Nightmare-n / UniPAD

UniPAD: A Universal Pre-training Paradigm for Autonomous Driving (CVPR 2024)
https://arxiv.org/abs/2310.08370
Apache License 2.0
167 stars 7 forks source link

Questions about cfgs & replicated results #5

Closed JohnFuguiWang closed 6 months ago

JohnFuguiWang commented 8 months ago

Hello, thanks for your excellent work! I found your method concise and elegant, and these days I'm trying to replicate it. I have a few questions about the code. 1. It seems that the provided code only contains camera modality and the lidar modality is missing. Could you please provide the config files of UniPAD that use multi-modality and lidar-only UVTR? It would be very helpful. 2. I ran the code successfully, but I found the result metric was lower than that in the paper. I ran the project in many ways, all of them are based on the complete nuScenes dataset and your configs: a. I pretrained and finetuned the model from scratch. b. From the provided Google drive link, I downloaded your official pretrained pth file, and finetuned the model based on it. c. I downloaded your official pretrained and finetuned pth files, and directly test the model based on your finetuned pth.
Sadly, the result mAP metrics of the 3 ways are all approximately 32. Due to the camera-only setting in the code, I think the corresponding mAP metric in the paper should be UVTR-C + UniPAD, which is 41.5. So I wonder did I miss something critical?
Looking forward to your early reply, and thanks in advance!

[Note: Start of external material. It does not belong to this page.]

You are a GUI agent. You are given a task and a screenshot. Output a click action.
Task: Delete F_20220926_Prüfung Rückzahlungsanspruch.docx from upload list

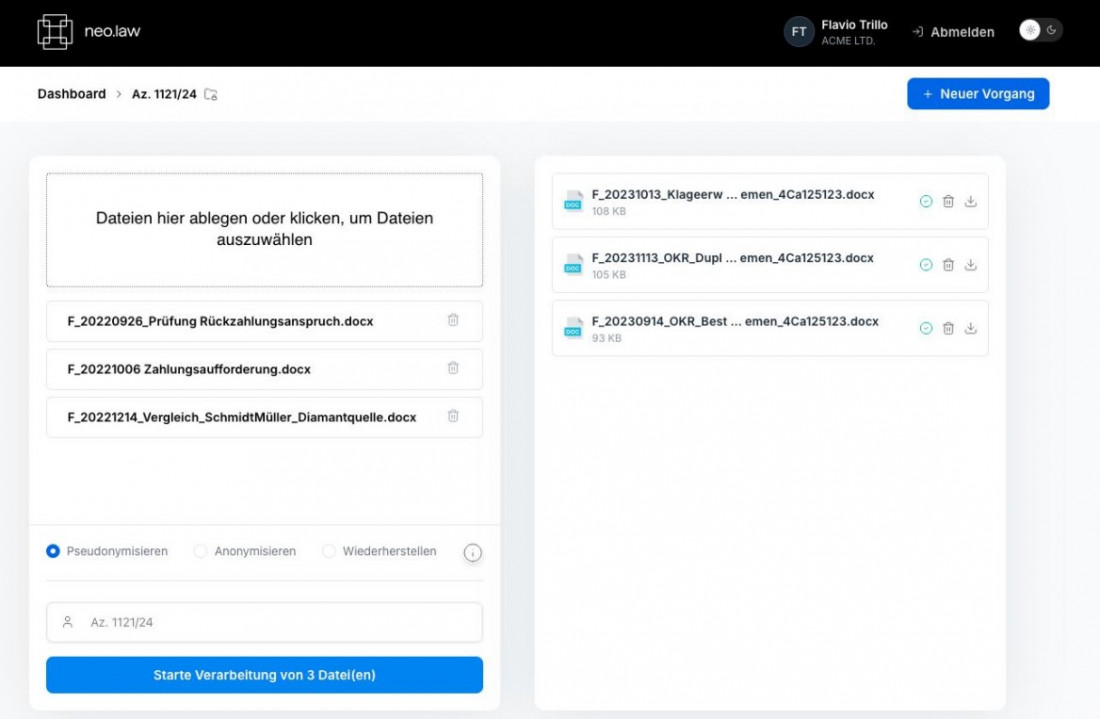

JohnFuguiWang commented 8 months ago

Besides, the results of aforementioned a. and b. experiments are from the val process during fintune training. The result of c. is from the test process, where the command I use is "python extra_tools/test.py projects/configs/unipad_abl/uvtr_convnext_finetune_full.py .../UniPAD-main/data/ckpts/uvtr_convnext_s_vs0.1_c128_finetune_epoch_12.pth --eval mAP".

JohnFuguiWang commented 8 months ago

By the way, today I accidentally find that the dataset load_interval in the finetune config file is set as 2 (line 231 in uvtr_convnext_s_vs0.1_c128_finetune.py), which I think might means that the model loads uncomplete dataset. Did you use this setting during the experiments?

Nightmare-n commented 7 months ago

Thanks for your interest! We currently only release the code for image modality (the released config file aligns with the ablation experiment in the paper). The complete code for producing the final results will be released soon.